====== Data
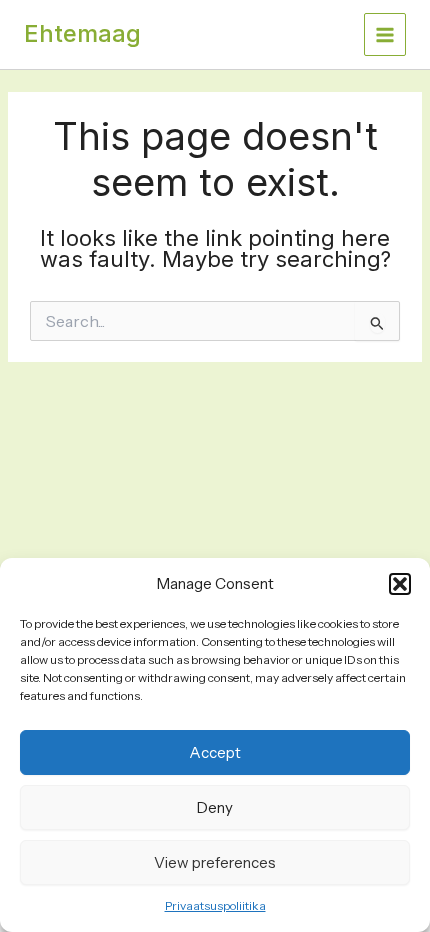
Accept (215, 752)
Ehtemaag (82, 33)
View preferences (215, 862)
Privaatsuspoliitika (215, 905)
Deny (215, 807)
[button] (400, 584)
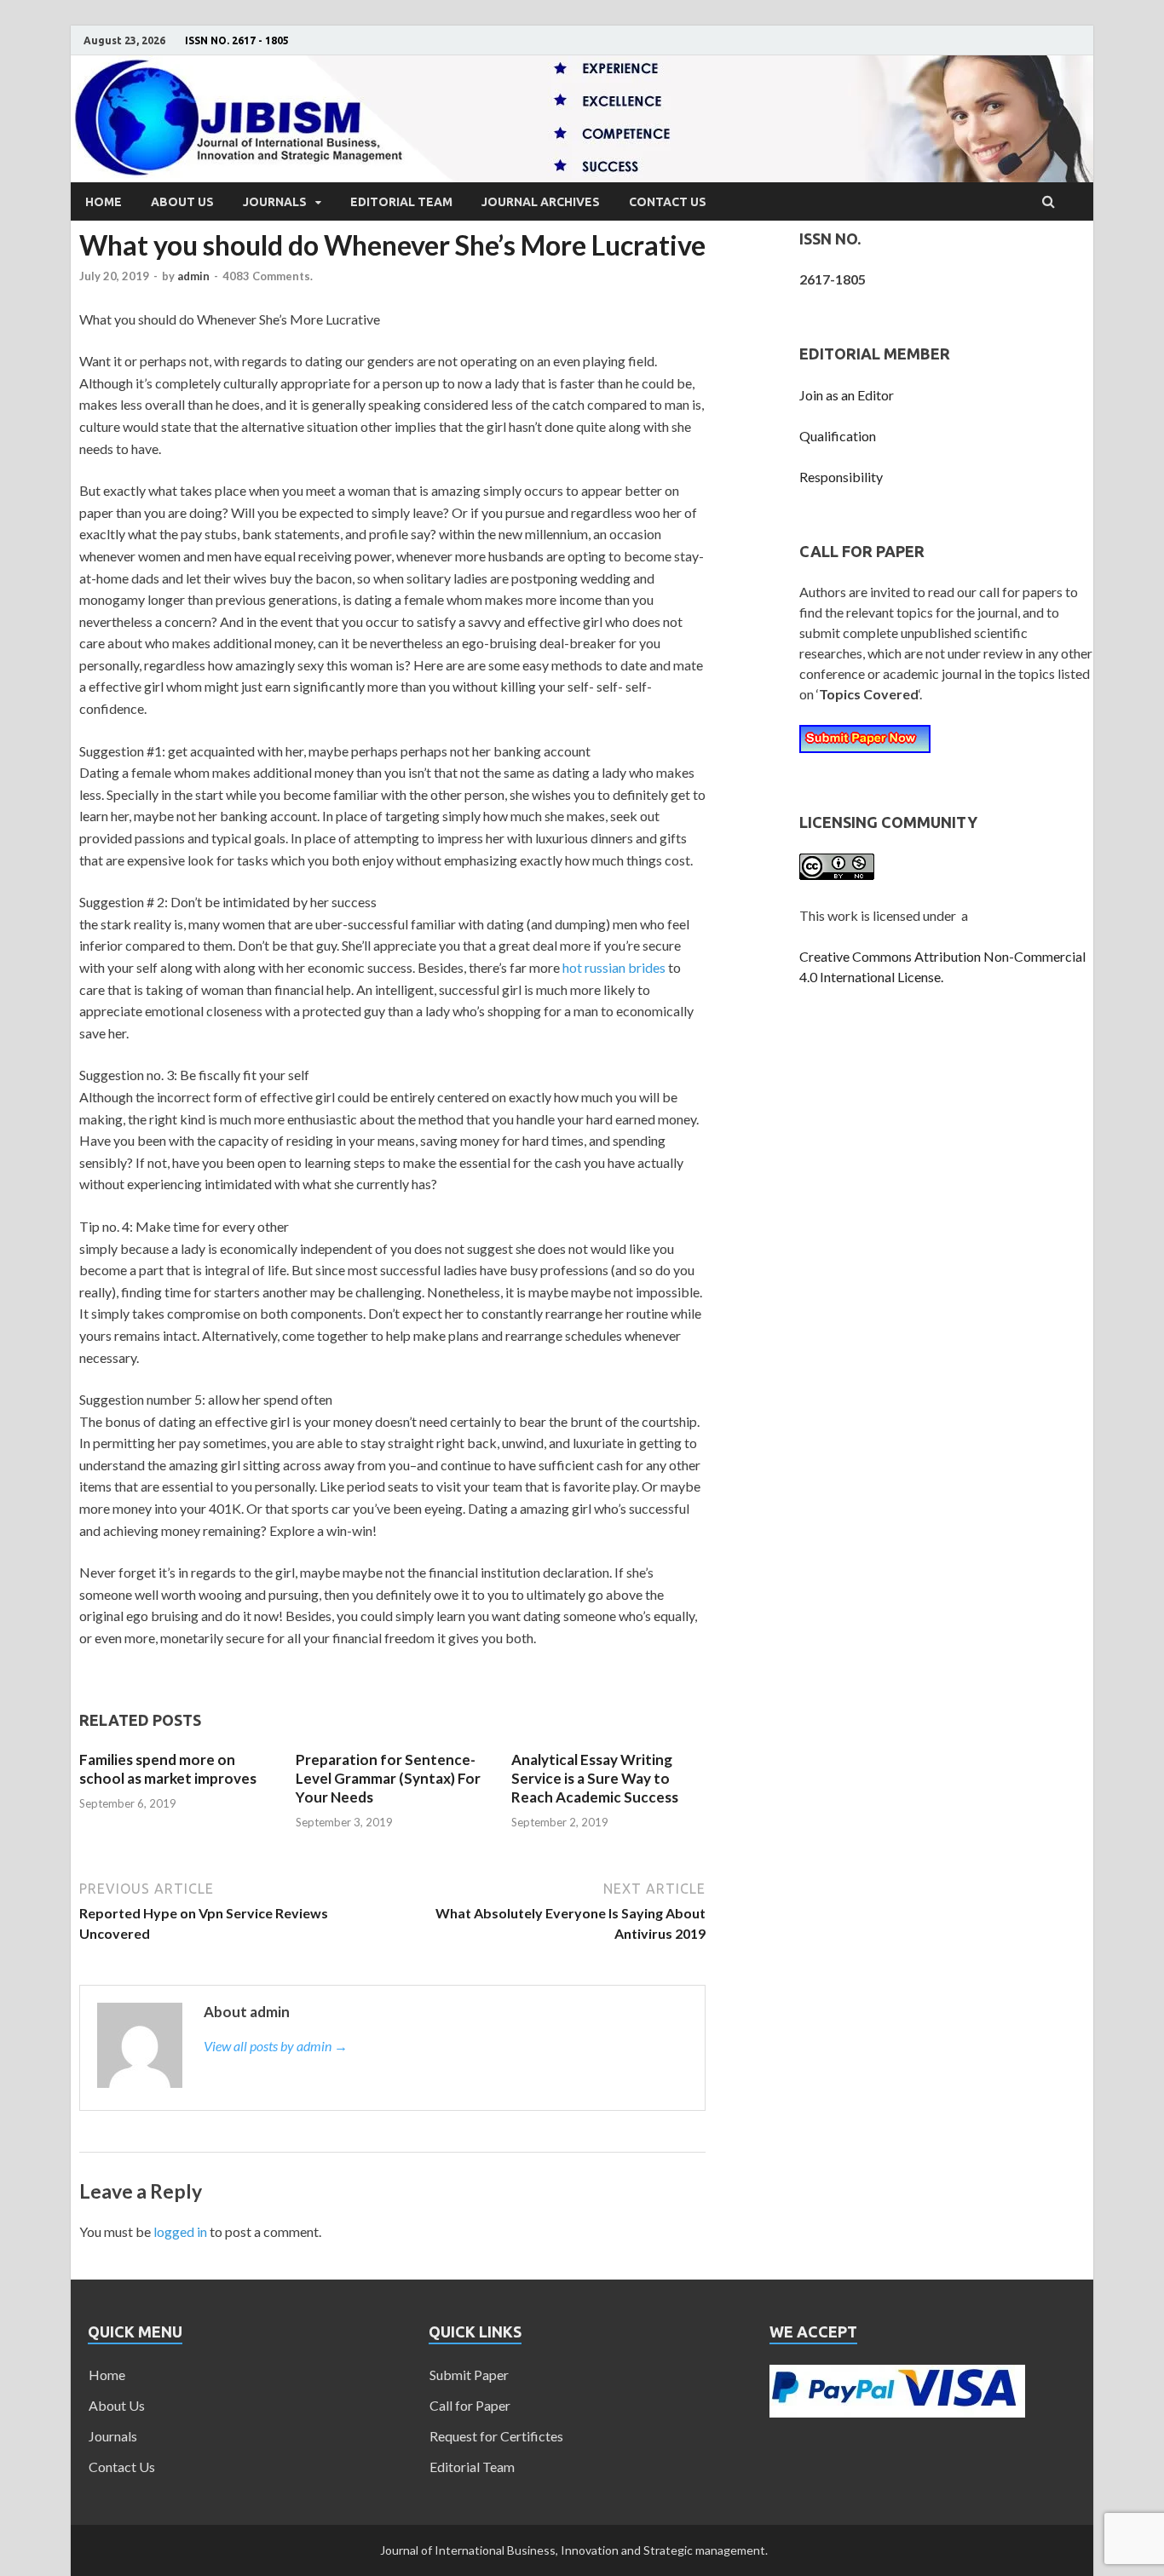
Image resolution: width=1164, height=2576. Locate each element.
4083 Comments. (267, 276)
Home (103, 202)
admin (193, 276)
============
Task to complete:
The answer should contain all the material above, copied exactly, and no images.

Task output:
Accept (215, 752)
Ehtemaag (82, 33)
View preferences (215, 862)
Privaatsuspoliitika (215, 905)
Deny (215, 807)
[button] (400, 584)
Image resolution: width=1164, height=2576. Locate each element.
4083 Comments. (267, 276)
Home (103, 202)
admin (193, 276)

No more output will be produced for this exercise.